* SHORT TASK: Copy the entries verbatim, beginning at the line containing "Given: Switch to the CC-BY-SA-4.0 license tab" and continuing through the line containing "click(x=452, y=629)", both included.

* THE INPUT:
···

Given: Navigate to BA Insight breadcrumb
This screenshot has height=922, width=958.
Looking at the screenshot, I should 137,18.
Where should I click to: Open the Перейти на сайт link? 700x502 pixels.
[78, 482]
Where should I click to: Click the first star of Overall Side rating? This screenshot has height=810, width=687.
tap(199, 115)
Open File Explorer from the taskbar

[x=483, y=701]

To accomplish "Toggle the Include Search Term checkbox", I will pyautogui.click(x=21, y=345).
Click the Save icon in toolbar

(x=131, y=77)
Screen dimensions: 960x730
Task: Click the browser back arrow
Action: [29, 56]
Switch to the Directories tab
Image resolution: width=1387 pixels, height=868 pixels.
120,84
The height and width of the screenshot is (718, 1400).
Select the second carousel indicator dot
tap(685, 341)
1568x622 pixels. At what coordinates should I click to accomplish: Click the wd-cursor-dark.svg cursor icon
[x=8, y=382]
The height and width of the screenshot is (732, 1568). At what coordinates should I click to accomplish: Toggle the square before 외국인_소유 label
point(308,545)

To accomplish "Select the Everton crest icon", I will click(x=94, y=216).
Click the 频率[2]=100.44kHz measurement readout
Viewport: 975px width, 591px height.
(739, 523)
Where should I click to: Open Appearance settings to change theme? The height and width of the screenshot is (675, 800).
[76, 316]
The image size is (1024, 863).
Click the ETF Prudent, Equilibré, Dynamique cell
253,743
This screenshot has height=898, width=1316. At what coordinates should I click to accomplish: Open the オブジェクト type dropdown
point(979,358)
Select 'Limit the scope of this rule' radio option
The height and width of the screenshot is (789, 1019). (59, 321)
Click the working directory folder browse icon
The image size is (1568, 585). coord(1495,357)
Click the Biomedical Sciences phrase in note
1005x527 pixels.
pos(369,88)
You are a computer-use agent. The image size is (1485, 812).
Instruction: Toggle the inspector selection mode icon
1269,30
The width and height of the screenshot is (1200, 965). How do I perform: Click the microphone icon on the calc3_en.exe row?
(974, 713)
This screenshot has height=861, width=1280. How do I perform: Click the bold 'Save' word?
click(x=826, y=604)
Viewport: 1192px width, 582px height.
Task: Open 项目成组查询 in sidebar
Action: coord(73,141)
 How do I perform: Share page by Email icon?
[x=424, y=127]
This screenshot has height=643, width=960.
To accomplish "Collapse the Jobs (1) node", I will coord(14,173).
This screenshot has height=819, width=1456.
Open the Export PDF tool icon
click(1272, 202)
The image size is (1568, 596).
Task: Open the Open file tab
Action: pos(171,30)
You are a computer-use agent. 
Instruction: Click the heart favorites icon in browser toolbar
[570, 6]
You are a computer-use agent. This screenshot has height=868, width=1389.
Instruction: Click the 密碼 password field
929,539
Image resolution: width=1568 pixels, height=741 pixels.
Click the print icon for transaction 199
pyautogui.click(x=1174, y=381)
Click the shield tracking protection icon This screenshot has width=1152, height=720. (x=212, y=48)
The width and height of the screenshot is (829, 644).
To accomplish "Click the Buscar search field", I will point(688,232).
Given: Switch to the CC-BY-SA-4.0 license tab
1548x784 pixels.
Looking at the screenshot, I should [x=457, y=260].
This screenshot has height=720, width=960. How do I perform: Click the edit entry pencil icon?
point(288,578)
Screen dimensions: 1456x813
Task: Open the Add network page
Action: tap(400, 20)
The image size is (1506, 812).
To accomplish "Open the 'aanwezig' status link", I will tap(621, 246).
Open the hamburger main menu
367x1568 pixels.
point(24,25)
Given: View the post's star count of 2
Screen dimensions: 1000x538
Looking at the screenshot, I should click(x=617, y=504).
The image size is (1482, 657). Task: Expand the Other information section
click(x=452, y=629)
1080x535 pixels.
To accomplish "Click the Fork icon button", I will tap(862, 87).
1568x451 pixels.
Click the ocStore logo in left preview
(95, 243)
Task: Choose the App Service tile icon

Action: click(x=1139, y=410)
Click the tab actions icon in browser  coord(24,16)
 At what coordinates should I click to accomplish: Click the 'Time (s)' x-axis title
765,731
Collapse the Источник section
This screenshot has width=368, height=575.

···

* RESPONSE TO THE TASK:
Given: Switch to the CC-BY-SA-4.0 license tab
1548x784 pixels.
Looking at the screenshot, I should [x=457, y=260].
This screenshot has height=720, width=960. How do I perform: Click the edit entry pencil icon?
point(288,578)
Screen dimensions: 1456x813
Task: Open the Add network page
Action: tap(400, 20)
The image size is (1506, 812).
To accomplish "Open the 'aanwezig' status link", I will tap(621, 246).
Open the hamburger main menu
367x1568 pixels.
point(24,25)
Given: View the post's star count of 2
Screen dimensions: 1000x538
Looking at the screenshot, I should click(x=617, y=504).
The image size is (1482, 657). Task: Expand the Other information section
click(x=452, y=629)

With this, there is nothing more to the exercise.